第6話 理解できない
この緑の世界は森の中の町で、道路を歩いて行くと苔や蔦がマンションに絡まり、住宅地も荒れ果てていた。
私は情報収集の為にクロを外に待たせて、マンションの部屋に入って何かないか物色してみた。
一階二階は廊下が崩壊していて通れそうもなかった。
仕方なく三階に上がってみると、三階は三階で悲惨であった。どうやったらこうなるのかというくらい電化製品や家具が散乱していた。
(これは物色どころじゃないな)
そうそうに探索を諦めて四階へと上がった。
下の階をみているからだが、四階は随分とマシに思える。
とりあえず入れる部屋に入ってみた。
六畳ほどの洋室はなんとも古臭く、床のフローリングは長年管理されていない所為かかなりガタガタしている。
薄汚れた壁は一部壁紙が剥がれ落ちてしまっている。
私は散乱したゴミの中から、新聞紙を見つけ取り上げた。
(1965年、昭和40年5月8日の新聞紙だわ)
新聞を投げると、部屋から出て隣の部屋に入って新聞紙を探し出し、日付を確認する。
(1965年、昭和40年5月9日…………。

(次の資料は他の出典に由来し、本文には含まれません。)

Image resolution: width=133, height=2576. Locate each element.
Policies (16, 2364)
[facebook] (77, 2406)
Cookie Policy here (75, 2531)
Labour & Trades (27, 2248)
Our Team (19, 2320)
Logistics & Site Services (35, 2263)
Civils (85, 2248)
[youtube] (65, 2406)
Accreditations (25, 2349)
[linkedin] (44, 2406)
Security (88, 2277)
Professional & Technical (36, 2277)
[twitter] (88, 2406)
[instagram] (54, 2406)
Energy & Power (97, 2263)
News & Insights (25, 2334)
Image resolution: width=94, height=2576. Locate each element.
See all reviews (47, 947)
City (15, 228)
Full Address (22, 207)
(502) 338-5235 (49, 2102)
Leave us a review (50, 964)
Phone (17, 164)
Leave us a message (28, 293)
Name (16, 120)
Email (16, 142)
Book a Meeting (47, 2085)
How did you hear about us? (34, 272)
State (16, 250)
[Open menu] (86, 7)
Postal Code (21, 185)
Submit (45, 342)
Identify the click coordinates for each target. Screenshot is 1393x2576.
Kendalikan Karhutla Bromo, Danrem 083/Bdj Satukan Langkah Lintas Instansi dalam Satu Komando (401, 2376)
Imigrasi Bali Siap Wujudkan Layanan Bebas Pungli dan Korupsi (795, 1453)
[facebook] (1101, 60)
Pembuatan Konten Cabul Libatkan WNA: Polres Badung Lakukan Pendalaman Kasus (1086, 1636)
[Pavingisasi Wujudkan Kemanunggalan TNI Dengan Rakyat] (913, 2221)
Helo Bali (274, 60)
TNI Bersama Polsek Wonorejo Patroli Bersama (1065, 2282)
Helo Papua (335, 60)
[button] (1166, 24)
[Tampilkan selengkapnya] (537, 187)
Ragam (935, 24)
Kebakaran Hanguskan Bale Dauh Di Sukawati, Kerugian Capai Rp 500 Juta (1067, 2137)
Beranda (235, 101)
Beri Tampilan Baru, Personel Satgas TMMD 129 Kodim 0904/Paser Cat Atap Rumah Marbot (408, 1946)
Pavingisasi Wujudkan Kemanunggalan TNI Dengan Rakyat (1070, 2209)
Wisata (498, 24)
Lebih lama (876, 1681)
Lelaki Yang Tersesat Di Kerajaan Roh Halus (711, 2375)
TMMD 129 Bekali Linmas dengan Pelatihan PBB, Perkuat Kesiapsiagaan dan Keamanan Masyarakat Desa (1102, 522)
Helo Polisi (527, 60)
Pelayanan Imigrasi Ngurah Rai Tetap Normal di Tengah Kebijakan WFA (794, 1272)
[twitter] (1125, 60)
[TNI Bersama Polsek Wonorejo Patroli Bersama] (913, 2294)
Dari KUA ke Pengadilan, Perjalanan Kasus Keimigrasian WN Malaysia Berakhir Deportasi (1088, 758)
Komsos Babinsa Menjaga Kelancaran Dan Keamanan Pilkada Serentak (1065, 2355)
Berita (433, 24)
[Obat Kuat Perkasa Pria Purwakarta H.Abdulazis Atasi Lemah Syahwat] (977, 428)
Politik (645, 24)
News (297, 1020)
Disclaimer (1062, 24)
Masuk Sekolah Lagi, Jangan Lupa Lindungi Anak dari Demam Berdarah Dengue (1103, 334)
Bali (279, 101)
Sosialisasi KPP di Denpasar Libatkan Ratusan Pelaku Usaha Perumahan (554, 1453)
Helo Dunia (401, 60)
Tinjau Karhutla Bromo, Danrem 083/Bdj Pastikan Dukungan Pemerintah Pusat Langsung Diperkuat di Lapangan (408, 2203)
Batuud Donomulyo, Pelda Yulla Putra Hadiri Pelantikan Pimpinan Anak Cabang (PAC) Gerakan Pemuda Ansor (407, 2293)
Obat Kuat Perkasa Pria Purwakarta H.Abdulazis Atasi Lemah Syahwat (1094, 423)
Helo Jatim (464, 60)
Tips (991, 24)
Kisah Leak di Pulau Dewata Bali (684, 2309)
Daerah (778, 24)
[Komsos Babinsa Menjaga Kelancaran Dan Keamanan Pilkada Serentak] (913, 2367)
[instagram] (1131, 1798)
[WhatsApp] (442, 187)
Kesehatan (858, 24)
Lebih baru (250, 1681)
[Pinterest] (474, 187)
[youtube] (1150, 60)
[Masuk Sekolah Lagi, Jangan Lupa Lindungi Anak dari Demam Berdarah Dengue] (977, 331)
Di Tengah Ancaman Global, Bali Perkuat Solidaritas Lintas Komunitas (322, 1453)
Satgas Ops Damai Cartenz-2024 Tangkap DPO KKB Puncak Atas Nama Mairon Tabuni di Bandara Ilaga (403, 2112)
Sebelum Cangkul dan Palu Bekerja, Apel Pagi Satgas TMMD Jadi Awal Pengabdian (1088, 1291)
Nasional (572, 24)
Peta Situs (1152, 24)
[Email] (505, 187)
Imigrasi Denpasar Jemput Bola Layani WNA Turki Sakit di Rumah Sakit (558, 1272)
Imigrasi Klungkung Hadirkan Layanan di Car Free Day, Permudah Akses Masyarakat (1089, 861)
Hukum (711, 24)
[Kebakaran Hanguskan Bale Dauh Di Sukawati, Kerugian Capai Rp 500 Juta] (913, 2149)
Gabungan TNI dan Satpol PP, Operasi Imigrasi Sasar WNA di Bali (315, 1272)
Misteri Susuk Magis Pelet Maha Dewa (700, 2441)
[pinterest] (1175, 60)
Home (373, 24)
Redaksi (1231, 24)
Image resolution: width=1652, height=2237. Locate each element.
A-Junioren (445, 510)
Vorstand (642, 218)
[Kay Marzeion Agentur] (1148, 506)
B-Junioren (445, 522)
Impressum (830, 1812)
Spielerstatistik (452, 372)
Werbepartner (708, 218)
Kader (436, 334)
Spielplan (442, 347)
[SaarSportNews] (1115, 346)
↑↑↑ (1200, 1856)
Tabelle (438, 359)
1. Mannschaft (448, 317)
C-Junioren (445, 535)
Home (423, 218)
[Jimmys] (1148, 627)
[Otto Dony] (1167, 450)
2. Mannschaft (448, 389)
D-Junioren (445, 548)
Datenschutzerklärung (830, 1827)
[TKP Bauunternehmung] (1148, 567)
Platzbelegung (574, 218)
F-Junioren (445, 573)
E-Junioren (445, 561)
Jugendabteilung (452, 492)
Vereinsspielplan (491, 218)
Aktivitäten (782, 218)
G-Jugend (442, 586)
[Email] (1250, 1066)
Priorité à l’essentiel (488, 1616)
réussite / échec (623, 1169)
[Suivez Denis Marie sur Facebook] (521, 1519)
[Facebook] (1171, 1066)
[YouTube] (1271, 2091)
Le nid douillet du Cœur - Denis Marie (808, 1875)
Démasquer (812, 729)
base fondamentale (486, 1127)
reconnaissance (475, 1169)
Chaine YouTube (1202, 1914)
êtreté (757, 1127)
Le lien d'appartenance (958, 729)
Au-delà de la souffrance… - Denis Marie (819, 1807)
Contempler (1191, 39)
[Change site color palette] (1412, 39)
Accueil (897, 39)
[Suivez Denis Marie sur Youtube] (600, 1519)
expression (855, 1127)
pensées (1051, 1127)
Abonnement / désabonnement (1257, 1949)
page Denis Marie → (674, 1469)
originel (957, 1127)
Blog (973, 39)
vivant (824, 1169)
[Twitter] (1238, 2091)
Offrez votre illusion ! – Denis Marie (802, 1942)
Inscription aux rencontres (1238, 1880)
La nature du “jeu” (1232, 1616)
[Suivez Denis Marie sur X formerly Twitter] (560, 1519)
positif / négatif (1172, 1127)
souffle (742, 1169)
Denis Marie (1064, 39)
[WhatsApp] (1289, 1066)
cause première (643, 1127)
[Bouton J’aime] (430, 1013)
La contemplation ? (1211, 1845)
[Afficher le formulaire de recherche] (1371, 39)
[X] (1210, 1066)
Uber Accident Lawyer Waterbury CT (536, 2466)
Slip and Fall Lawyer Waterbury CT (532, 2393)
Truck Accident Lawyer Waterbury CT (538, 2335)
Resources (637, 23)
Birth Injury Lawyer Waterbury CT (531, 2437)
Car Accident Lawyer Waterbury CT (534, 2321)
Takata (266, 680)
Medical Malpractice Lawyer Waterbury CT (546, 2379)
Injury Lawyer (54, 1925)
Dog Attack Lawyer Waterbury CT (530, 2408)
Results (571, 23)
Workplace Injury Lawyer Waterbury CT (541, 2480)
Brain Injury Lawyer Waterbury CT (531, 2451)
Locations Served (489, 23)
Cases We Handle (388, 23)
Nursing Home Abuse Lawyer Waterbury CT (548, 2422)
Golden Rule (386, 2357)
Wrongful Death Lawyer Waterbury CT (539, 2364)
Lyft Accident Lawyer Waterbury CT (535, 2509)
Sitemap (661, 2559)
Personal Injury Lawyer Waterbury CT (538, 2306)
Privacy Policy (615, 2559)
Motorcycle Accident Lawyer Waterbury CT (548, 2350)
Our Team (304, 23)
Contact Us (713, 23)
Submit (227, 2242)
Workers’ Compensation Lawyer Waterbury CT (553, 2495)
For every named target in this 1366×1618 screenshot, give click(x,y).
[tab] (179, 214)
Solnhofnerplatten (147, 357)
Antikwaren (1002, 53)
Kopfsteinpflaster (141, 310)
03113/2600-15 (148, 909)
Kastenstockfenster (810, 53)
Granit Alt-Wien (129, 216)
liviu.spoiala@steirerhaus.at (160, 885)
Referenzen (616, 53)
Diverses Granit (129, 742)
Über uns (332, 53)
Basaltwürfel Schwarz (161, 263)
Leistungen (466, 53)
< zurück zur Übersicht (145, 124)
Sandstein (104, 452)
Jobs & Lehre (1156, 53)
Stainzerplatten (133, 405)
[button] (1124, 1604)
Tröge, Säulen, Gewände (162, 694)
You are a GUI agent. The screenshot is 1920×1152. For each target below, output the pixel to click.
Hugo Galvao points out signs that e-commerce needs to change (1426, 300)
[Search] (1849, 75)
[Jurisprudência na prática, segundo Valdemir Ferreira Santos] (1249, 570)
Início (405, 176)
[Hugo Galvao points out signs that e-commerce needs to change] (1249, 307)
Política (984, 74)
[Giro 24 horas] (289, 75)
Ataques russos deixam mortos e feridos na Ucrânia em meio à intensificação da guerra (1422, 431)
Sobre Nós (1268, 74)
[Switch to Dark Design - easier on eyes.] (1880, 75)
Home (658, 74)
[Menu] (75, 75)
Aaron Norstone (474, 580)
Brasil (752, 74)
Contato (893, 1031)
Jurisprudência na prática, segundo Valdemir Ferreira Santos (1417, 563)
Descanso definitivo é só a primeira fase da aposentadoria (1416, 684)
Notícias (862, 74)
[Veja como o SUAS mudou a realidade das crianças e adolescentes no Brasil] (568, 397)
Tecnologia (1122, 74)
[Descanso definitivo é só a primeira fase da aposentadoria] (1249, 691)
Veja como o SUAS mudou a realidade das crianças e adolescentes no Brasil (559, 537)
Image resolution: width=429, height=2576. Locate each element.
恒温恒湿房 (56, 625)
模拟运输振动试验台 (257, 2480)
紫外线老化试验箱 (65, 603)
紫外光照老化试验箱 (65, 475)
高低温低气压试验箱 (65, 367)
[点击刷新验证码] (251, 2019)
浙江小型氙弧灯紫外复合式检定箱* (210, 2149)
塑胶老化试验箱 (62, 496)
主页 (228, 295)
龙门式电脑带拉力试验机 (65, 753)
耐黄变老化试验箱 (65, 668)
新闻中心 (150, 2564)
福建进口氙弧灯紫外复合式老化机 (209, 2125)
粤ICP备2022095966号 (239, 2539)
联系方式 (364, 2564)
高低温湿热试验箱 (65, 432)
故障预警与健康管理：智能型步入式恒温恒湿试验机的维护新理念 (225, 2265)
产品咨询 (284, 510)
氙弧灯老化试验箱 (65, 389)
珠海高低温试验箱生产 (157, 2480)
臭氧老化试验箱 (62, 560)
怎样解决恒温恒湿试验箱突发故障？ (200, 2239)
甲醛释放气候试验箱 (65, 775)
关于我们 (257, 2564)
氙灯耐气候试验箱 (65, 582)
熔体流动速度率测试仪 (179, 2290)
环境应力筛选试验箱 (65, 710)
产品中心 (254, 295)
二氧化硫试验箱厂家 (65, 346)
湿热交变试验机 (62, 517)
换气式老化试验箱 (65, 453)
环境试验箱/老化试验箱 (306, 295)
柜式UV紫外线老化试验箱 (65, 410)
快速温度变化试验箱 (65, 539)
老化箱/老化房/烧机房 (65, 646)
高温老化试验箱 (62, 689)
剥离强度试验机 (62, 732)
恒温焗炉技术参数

うん?)
私は一つの記事が気になった。
ボロボロで読めない部分もあるが、内容としては昨日朝早く、マンションで一人暮らしをしていた20代女性が自室のベランダから飛び降り自殺したとのことだった。
(……なんだか私のことみたいだな)
その時ふと、何かを感じた。
何を感じたかと言われてもなんと言えばいいのかわからない。
私は恐る恐る何かを感じた方向へ歩いて行った。
そこは、先ほどまで物色していた5月8日の新聞があった部屋だった。
(だ、誰だろう?あの人?)
そこにいたのは今ではみないようなスーツを着た長髪の女性だった。
どうしようかと迷っていると女性が動いた。
私はびくりとしてその場を動こうとしたが、何故だか金縛りにあったみたいに動けない。
女性は私にゆっくりと近づいてくる。
とうとう私の目の前まで迫ってきた。
私は恐ろしさのあまり目を閉じて体にぐっと力が入った。
しばらくたっても何も起こらないので、私は目を開けた。
先程までいた女性が消えていた。
(幽霊?……いや、私もそうか。ならあの人はどこに?)
私は部屋から出て、外の廊下から下を覗き込む。先程の女性が血を出して倒れている。
(まさか、落ちたの……?何故?死んで現実という地獄から解放されたのに、なんで?)
死んでもなお、死のうとすることは私には全く理解できなかった……。